▶ **TASK LIST**:
A) On what date was Hernandez deported from the United States to Mexico, according to the court opinion?
B) Duplicate a passage of the court opinion, beginning at the words "James D. Whitney" and stopping after "1291. We affirm.".

▶ **SOURCE EXTRACT**:
* * * * * * * * *
105 F.3d 1330
46 Fed. R. Evid. Serv. 498, 97 Cal. Daily Op.
97 Daily Journal D.A.R. 1185
UNITED STATES of America, Plaintiff-Appellee,
Pascual Ramon HERNANDEZ, Defendant-Appellant.
United States Court of Appeals,
Argued and Submitted Dec. 13, 1996.
Decided Feb. 4, 1997.
Micaela Portillo and Heather E. Williams, Assistant Federal Public Defenders, Tucson, AZ, for defendant-appellant.
James D. Whitney and Roger L. Duncan, Assistant United States Attorneys, Tucson, AZ, for plaintiff-appellee.
Appeal from the United States District Court for the District of Arizona, William D. Browning, District Judge, Presiding. D.C. No. CR-95-00029-WDB.
Before FLETCHER, WIGGINS, and T.G. NELSON, Circuit Judges.
T.G. NELSON, Circuit Judge:
Pascual Ramon Hernandez ("Hernandez") appeals his conviction for illegally reentering the United States following deportation occurring subsequent to an aggravated felony (8 U.S.C. § 1326(b)(2)). We have jurisdiction under 28 U.S.C. § 1291. We affirm.
Sometime in 1993, Hernandez was convicted of an aggravated felony in Oregon. On June 15, 1994, he was deported from the United States to Mexico.
On December 6, 1994, Hernandez was arrested in Arizona and placed in the Santa Cruz County Jail after scaling the border fence between the United States and Mexico. During the booking process at the jail, Hernandez told the officers that he had been born in Mexico.
On December 7, 1994, Eduardo Morales ("Morales"), then a United States Border Patrol Agent, was assigned to check jails for the presence of illegal aliens. Morales went to the Santa Cruz County Jail in Arizona where he met with a person who identified himself as Ramon Cervantes-Romero. At trial, Morales identified this person as Hernandez. After being advised of his rights under Miranda v. Arizona, 384 U.S. 436, 86 S.Ct. 1602, 16 L.Ed.2d 694 (1966), Hernandez told Morales that he had entered the United States by scaling the border fence with Mexico and did not have documentation permitting his entering or remaining in the United States. Hernandez also told Morales that he was born in Mexico on June 3, 1964. After running a computer check on fingerprints obtained from Hernandez, Morales learned that the prints matched a person known as Pascual Ramon Hernandez-Campos.
* * * * * * * * *
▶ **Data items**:

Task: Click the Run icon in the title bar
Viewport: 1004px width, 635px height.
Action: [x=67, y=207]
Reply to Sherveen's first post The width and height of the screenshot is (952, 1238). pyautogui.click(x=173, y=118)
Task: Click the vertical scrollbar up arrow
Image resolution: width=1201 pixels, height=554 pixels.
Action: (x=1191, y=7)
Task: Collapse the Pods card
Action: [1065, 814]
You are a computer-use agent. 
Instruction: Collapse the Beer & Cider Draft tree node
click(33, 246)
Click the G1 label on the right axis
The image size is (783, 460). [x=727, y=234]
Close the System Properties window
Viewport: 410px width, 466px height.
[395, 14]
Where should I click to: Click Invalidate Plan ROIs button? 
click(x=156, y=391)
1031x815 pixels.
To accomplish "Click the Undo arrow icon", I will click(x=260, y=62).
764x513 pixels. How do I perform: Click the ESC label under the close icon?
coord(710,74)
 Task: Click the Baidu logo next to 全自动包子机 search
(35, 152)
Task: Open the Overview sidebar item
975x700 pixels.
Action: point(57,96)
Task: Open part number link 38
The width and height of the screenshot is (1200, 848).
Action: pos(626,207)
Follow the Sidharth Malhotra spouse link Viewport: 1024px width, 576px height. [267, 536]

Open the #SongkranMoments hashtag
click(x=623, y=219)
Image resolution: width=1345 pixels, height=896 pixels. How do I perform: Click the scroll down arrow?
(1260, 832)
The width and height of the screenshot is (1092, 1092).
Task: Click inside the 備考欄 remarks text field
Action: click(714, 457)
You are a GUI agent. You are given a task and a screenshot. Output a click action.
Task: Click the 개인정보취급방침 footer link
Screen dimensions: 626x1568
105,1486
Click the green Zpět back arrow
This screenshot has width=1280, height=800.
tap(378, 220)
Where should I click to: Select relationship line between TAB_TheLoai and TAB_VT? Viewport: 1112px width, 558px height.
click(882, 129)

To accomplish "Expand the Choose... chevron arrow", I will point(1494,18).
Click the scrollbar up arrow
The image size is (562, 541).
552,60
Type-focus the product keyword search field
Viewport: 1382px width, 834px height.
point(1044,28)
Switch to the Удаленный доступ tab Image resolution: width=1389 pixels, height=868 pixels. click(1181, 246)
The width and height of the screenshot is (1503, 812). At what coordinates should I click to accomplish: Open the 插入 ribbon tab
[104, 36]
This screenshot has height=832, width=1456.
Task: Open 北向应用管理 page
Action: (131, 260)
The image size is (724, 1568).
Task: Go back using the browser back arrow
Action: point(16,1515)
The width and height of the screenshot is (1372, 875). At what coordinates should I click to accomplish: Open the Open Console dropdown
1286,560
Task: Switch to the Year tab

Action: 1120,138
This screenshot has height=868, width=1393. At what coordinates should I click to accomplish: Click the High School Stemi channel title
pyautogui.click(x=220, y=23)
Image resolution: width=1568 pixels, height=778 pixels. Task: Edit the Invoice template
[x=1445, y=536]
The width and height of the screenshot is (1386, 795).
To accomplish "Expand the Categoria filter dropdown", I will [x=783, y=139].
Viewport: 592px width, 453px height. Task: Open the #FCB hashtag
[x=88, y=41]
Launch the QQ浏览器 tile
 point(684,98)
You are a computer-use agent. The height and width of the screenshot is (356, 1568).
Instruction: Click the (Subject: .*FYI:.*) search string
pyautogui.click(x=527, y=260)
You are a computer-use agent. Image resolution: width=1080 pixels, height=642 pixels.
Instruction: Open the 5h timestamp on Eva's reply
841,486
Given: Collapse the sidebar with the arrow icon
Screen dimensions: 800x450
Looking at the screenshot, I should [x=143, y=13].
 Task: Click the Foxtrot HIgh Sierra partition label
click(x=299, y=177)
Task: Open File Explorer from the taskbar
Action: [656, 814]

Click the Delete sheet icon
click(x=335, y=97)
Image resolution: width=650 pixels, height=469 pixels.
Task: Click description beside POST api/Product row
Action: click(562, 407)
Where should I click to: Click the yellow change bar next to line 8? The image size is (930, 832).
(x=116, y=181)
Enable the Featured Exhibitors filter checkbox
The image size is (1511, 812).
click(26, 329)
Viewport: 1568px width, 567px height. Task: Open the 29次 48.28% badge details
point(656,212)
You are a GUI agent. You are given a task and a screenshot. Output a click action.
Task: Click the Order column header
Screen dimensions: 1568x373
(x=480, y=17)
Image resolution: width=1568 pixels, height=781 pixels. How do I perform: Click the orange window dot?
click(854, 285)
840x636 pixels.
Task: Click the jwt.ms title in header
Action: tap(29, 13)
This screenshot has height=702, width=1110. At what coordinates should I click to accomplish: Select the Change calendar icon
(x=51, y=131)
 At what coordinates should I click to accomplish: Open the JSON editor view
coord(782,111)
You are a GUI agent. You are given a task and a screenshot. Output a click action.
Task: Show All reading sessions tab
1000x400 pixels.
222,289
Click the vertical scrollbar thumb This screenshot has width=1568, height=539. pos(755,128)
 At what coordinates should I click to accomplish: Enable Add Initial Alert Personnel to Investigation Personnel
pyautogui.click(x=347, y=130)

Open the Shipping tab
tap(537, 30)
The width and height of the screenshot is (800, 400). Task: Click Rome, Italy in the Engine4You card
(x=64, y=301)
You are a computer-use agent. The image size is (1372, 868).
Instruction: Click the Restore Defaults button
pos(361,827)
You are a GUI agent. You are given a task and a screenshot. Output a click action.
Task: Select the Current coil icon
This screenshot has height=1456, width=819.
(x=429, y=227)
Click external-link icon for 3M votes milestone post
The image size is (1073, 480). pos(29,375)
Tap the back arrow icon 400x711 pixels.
* * * * * * * * *
▶ **RESPONSES FOR EACH TASK**:
A) June 15, 1994.

B)
James D. Whitney and Roger L. Duncan, Assistant United States Attorneys, Tucson, AZ, for plaintiff-appellee.
Appeal from the United States District Court for the District of Arizona, William D. Browning, District Judge, Presiding. D.C. No. CR-95-00029-WDB.
Before FLETCHER, WIGGINS, and T.G. NELSON, Circuit Judges.
T.G. NELSON, Circuit Judge:
Pascual Ramon Hernandez ("Hernandez") appeals his conviction for illegally reentering the United States following deportation occurring subsequent to an aggravated felony (8 U.S.C. § 1326(b)(2)). We have jurisdiction under 28 U.S.C. § 1291. We affirm.